> [TASK TO CARRY OUT]: Scan the records below for the line with "The image size is (254, 167)." and the line with "Click the Foncle round knob 1048x590 pixels.". Repeat those two lines and every line between them exactly, and nothing else.

Collected data entries
[Start of section]

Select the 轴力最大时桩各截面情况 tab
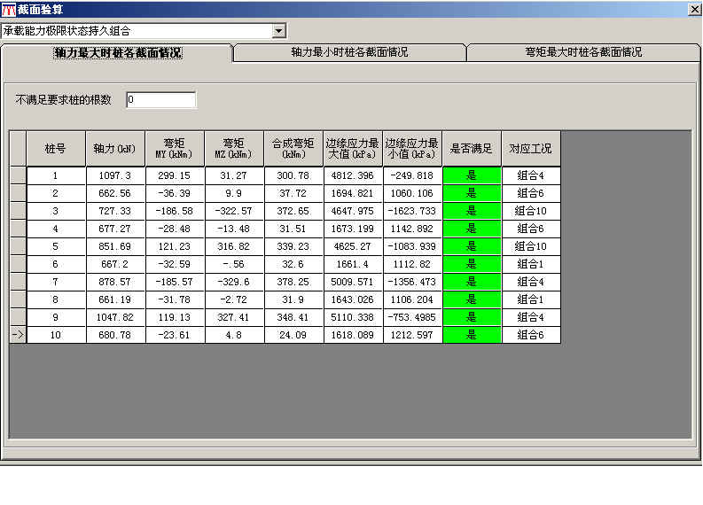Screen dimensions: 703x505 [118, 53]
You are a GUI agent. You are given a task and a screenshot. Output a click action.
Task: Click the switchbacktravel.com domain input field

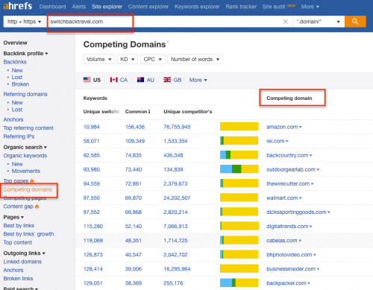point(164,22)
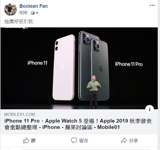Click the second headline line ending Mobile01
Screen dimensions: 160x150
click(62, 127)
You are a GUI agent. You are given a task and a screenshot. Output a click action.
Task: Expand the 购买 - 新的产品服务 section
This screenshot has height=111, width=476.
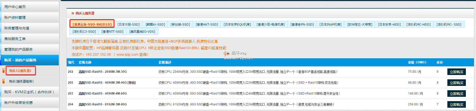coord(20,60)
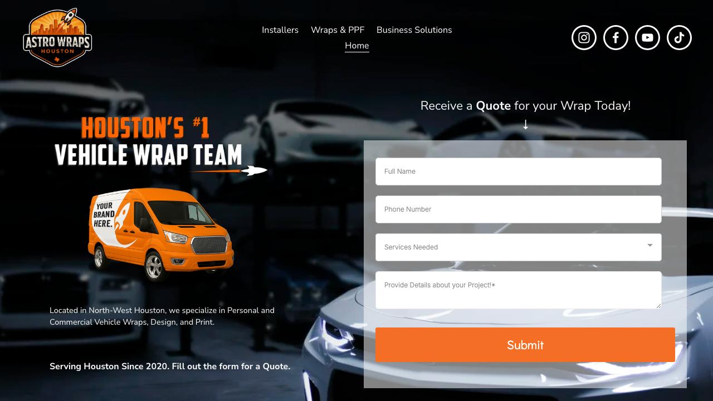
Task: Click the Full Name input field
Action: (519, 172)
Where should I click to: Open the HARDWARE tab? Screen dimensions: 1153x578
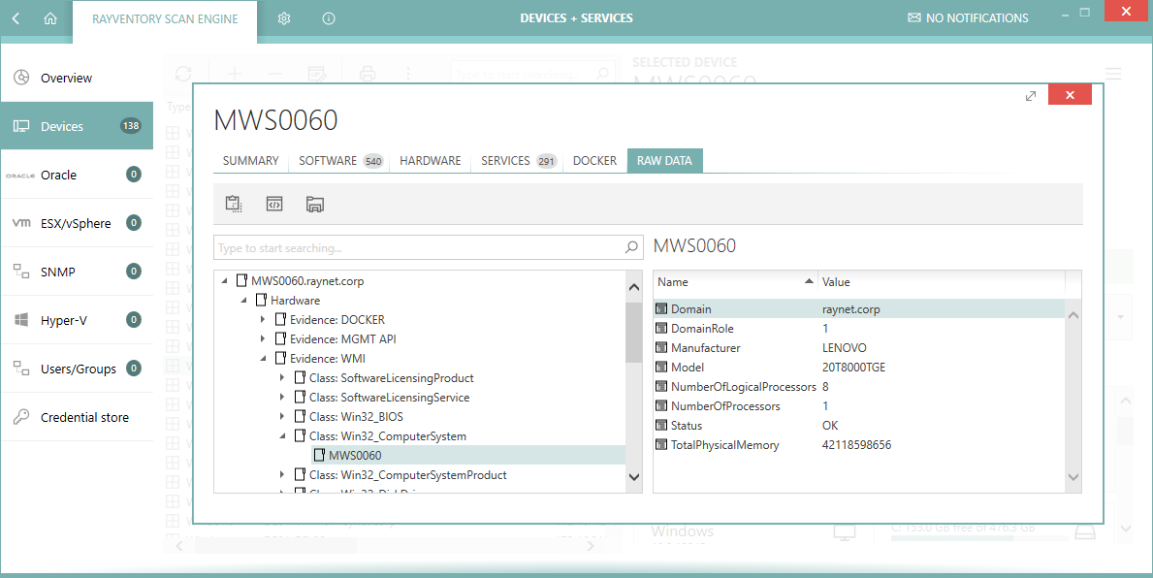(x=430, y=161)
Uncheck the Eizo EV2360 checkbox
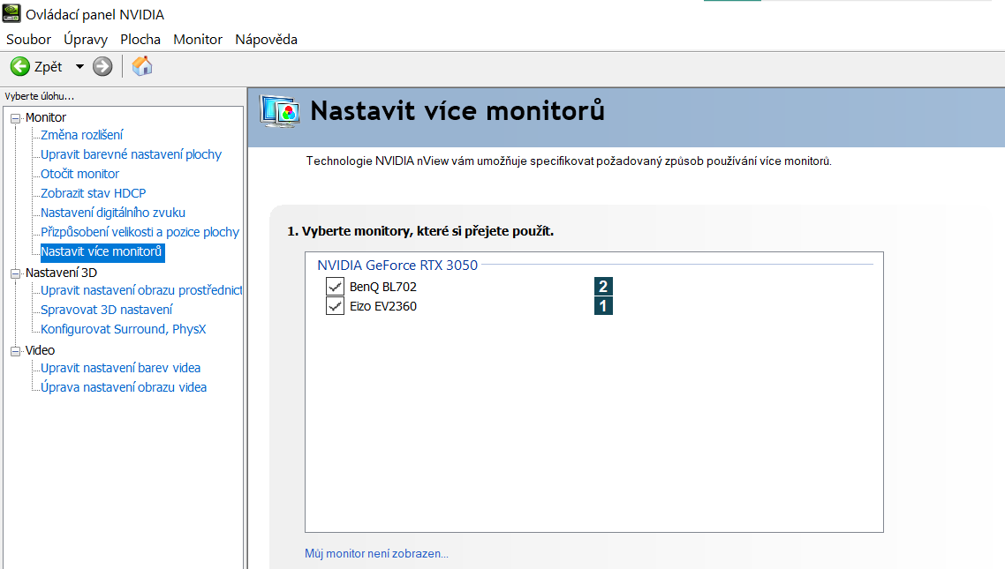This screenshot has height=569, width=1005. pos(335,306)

[End of section]
[Start of section]

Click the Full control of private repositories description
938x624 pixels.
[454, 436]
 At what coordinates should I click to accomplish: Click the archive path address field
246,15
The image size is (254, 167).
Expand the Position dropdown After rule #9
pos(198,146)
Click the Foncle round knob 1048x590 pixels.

[End of section]

> [ANSWER SPACE]:
The image size is (254, 167).
Expand the Position dropdown After rule #9
pos(198,146)
Click the Foncle round knob 1048x590 pixels.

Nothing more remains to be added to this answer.